L’Ukraine se prépare à exporter de l’électricité vers l’Europe

Économie
2 avril 2023, 11:17

L’avant-dernier jour de mars, le directeur de la société ukrainienne d’énergie nucléaire Energoatom, Petro Kotin, a annoncé son intention de créer une ligne pour alimenter en électricité le système européen. La même annonce un mois plus tôt aurait créé l’émoi chez les Ukrainiens ordinaires, car le pays était plongé dans l’obscurité. L’Ukraine subissait les attaques systématiques de missiles russes visant le système énergétique. En même temps, la propagande russe lançait des campagnes de désinformation affirmant que les pénuries venaient des ventes d’électricité à l’Europe (ce qui était pourtant impossible, en raison de la destruction du réseau).

Souvenons-nous que M. Kotin, ou plutôt le service de presse d‘Energoatom, a publié il y a un mois une infographie montrant que pas une seule installation énergétique en Ukraine n’était restée intacte. En fait, le pays n’a survécu à l’hiver que grâce au fantastique professionnalisme des travailleurs ukrainiens du secteur de l’énergie et à une aide occidentale sans précédent.

Et voilà que la même personne, un mois plus tard, a déclare : “Energoatom se prépare à créer une ligne de transport qui reliera les réseaux électriques ukrainien et européen à travers la Pologne. La société a entièrement achevé sa part des travaux. Actuellement, une partie de l’équipement nécessaire a été installée et les unités compétentes d’Energoatom mènent des activités de préparation à la mise en service. À l’avenir, cette ligne de transport permettra à l’Ukraine d’exporter et d’importer de l’électricité de l’UE”.

Cette déclaration, toutefois, n‘a rien d’étrange: L’Ukraine a besoin d’argent, l’Europe a besoin d’électricité. Il s’agit d’un accord gagnant-gagnant. La ligne électrique KhNPP-Rzeszów (qui reliera la centrale ukrainienne de Khmelnytsky à la ville polonaise de Rzeszów) a été construite pendant l’ère soviétique. Elle a été déconnectée du réseau en 1993. Depuis lors, la restauration de cette ligne a fait l’objet de nombreuses discussions.

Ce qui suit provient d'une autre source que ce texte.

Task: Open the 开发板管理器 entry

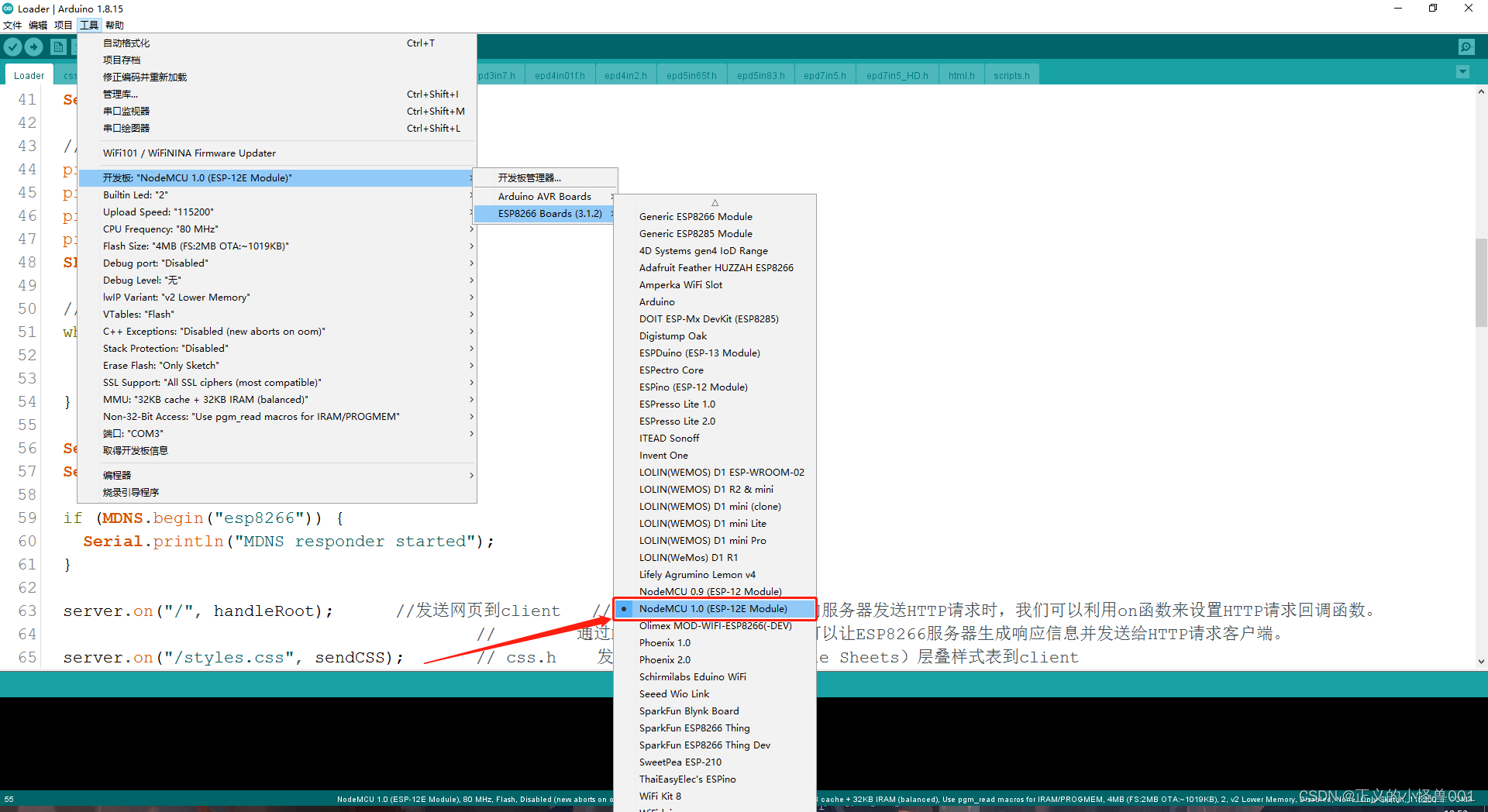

Il suffit de dire qu’une fois la ligne mise en service, l’Ukraine gagnera plus avec l’électricité qu’avec le transit du gaz russe vers l’Europe. Elle pourrait recevoir environ 150 millions d’euros par mois, voire plus. Après tout, l’électricité reste une ressource relativement bon marché en Ukraine, puisqu’elle ne coûte que 89 euros par MWh.

Dans ce contexte, il convient de rappeler qu’à l’automne dernier, le prix de l’électricité en Europe a atteint 400 euros par MWh. Il a même atteint un record à court terme de plus de 1 000 euros par Mwh. On ne peut donc que se demander ce qui a empêché l’Ukraine de lancer cette ligne, par exemple avant la guerre, lorsque le réseau électrique du pays était uni à celui de la Russie et du Belarus.

Officiellement, on expliquait que le projet était entravé par un certain nombre de difficultés techniques et par le manque d’intérêt de la part des Polonais. Mais il est intéressant de noter qu’après l’intégration du système électrique ukrainien dans le réseau européen ENTSO-E, la Pologne, ainsi que la Moldavie, la Roumanie et d’autres voisins européens, ont commencé à demander à l’Ukraine de les aider à s’approvisionner en électricité en hiver.

D’ici à la fin de 2022, l’Ukraine prévoit même d’exporter environ 800 à 850 MW d’électricité par jour vers l’UE. C’est ce qu’a déclaré le président ukrainien Volodymyr Zelensky dans une interview, 20 jours avant que le réseau électrique ukrainien ne subisse son premier tir de missile dévastateur en octobre 2022.

Par ailleurs, l’électricité ukrainienne a un autre intérêt pour l’Europe. Elle permettra d’abandonner la consommation de charbon russe et de réduire la consommation de gaz russe.

La guerre a contraint les Ukrainiens à se mobiliser au maximum, ce qui a suscité l’idée de reconstruire la ligne électrique KhNPP-Rzeszów. Il n’est donc pas surprenant que cette possibilité ait été évoquée dès que l’intensité des attaques de missiles et de drones russes contre les installations énergétiques ukrainiennes a diminué.

Il y a toutefois un bémol. Dans le contexte de l’agression militaire russe, qui a particulièrement affecté le secteur énergétique ukrainien, de tels projets n’ont guère besoin d‘attirer trop d’attention, pour ne pas souffler d’autres mauvaises idées aux agresseurs.